- Goal of the exercise -
Once you have read the records below, write them all out exactly as given.

- Entries supplied -
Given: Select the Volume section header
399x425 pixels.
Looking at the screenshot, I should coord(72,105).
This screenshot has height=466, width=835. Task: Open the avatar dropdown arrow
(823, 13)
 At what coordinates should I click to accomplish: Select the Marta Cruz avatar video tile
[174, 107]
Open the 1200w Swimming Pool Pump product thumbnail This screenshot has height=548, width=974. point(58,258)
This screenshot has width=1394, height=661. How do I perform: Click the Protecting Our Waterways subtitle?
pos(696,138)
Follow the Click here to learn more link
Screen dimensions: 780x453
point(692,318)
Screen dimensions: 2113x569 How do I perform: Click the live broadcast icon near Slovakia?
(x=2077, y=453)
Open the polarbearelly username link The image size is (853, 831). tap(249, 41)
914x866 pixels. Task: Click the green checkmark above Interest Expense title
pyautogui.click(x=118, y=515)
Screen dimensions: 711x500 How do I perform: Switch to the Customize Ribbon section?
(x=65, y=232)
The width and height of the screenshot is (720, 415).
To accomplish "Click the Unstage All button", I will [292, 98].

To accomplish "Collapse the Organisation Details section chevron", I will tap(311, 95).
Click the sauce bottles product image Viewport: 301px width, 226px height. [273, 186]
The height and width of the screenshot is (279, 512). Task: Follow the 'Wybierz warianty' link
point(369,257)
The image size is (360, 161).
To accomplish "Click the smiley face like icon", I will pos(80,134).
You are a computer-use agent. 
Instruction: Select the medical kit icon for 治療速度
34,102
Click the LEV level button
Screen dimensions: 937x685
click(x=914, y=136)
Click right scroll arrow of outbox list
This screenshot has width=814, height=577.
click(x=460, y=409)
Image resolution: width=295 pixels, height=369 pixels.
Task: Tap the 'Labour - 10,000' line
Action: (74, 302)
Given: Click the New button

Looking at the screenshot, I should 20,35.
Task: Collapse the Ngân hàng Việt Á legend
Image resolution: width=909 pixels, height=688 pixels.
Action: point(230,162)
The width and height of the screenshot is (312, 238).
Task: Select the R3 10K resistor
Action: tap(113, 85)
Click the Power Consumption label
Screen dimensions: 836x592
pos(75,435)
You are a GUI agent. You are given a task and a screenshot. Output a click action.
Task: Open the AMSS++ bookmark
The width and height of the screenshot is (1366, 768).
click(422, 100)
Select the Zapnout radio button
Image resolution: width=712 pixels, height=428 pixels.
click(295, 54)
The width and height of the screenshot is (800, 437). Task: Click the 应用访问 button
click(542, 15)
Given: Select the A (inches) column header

- Result of this task -
Given: Select the Volume section header
399x425 pixels.
Looking at the screenshot, I should coord(72,105).
This screenshot has height=466, width=835. Task: Open the avatar dropdown arrow
(823, 13)
 At what coordinates should I click to accomplish: Select the Marta Cruz avatar video tile
[174, 107]
Open the 1200w Swimming Pool Pump product thumbnail This screenshot has height=548, width=974. point(58,258)
This screenshot has width=1394, height=661. How do I perform: Click the Protecting Our Waterways subtitle?
pos(696,138)
Follow the Click here to learn more link
Screen dimensions: 780x453
point(692,318)
Screen dimensions: 2113x569 How do I perform: Click the live broadcast icon near Slovakia?
(x=2077, y=453)
Open the polarbearelly username link The image size is (853, 831). tap(249, 41)
914x866 pixels. Task: Click the green checkmark above Interest Expense title
pyautogui.click(x=118, y=515)
Screen dimensions: 711x500 How do I perform: Switch to the Customize Ribbon section?
(x=65, y=232)
The width and height of the screenshot is (720, 415).
To accomplish "Click the Unstage All button", I will [292, 98].

To accomplish "Collapse the Organisation Details section chevron", I will tap(311, 95).
Click the sauce bottles product image Viewport: 301px width, 226px height. [273, 186]
The height and width of the screenshot is (279, 512). Task: Follow the 'Wybierz warianty' link
point(369,257)
The image size is (360, 161).
To accomplish "Click the smiley face like icon", I will pos(80,134).
You are a computer-use agent. 
Instruction: Select the medical kit icon for 治療速度
34,102
Click the LEV level button
Screen dimensions: 937x685
click(x=914, y=136)
Click right scroll arrow of outbox list
This screenshot has width=814, height=577.
click(x=460, y=409)
Image resolution: width=295 pixels, height=369 pixels.
Task: Tap the 'Labour - 10,000' line
Action: (74, 302)
Given: Click the New button

Looking at the screenshot, I should 20,35.
Task: Collapse the Ngân hàng Việt Á legend
Image resolution: width=909 pixels, height=688 pixels.
Action: point(230,162)
The width and height of the screenshot is (312, 238).
Task: Select the R3 10K resistor
Action: tap(113, 85)
Click the Power Consumption label
Screen dimensions: 836x592
pos(75,435)
You are a GUI agent. You are given a task and a screenshot. Output a click action.
Task: Open the AMSS++ bookmark
The width and height of the screenshot is (1366, 768).
click(422, 100)
Select the Zapnout radio button
Image resolution: width=712 pixels, height=428 pixels.
click(295, 54)
The width and height of the screenshot is (800, 437). Task: Click the 应用访问 button
click(542, 15)
Given: Select the A (inches) column header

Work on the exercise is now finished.